Darwinian evolution is an inherent pattern of the changing material universe - a similar question might be at what point one imagined Copernicanism beginning.
As you must well know, but have tried to adroitly avoid admitting, Darwinism essentially requires genetics, and therefore it requires some kind of a genetic oligomer. So if you're dead-set against letting NAs into the CE story until later on, are you positing that proteins/carbohydrates/lipids fulfilled that role early on?

As a purportedly bio-educated person, you'll simply have to admit that having NAs in the beginning would make comprehending Biology ever so much easier.

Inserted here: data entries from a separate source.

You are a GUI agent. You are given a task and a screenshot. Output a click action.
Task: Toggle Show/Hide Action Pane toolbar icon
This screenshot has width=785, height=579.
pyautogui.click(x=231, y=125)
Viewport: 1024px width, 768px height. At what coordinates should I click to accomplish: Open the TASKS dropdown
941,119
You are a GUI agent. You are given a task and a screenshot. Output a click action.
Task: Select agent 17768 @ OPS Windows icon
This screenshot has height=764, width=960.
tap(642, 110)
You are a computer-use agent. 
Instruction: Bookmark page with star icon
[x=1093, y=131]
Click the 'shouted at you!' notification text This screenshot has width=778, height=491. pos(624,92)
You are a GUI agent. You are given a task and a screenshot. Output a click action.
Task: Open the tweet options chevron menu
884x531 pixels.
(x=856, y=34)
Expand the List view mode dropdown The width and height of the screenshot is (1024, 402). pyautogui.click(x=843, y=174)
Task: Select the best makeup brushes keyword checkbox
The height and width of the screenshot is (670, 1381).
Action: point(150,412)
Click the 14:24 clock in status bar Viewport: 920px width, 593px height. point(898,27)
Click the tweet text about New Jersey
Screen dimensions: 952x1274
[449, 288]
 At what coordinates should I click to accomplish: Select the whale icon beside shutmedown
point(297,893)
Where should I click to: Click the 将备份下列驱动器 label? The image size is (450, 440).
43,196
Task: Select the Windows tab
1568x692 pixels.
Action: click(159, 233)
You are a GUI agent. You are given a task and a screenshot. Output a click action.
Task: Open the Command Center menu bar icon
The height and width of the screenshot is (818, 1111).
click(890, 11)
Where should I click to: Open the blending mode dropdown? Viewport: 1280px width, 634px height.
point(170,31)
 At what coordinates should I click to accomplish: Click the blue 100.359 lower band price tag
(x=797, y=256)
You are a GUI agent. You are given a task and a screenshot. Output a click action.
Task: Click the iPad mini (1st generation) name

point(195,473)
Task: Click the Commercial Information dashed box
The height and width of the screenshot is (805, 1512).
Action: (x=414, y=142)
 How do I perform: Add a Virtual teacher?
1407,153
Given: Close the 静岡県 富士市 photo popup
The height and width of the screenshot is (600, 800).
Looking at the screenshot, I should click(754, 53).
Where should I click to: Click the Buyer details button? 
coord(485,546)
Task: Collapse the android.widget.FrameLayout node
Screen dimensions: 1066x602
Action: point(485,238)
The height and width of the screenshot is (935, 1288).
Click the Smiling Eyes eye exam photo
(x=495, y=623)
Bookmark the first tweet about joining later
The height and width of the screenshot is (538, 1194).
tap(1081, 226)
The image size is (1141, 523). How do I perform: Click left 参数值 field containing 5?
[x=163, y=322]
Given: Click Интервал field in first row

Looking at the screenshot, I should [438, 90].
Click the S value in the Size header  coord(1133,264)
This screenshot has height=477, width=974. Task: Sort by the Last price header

Copernicus is a red-herring here, so you'll have to do better than that in order to obfuscate the discussion from the reality that Darwin's genius could easily have 'kicked-off' in the RNA World conception.
 
And as for above insistence on some kind of supposed fundamental CE problem with prebiotic membrane formation, I'd recommend that those arguing for any such difficulty in the prebiotic context go to their local library to borrow a book on Surface Chemistry, in order to have the scales promptly drop from their eyes. An enormous amount of work has been done in that area, which clearly makes prebiotic membranes a given at this point. So prebiotic cellularisation isn't a difficult issue, at all.
 
Darwinism essentially requires genetics, and therefore it requires some kind of a genetic oligomer.
I'm afraid this is a non sequitur. Genetics works, in fact did work, just fine without any knowledge of the molecular structure of genes.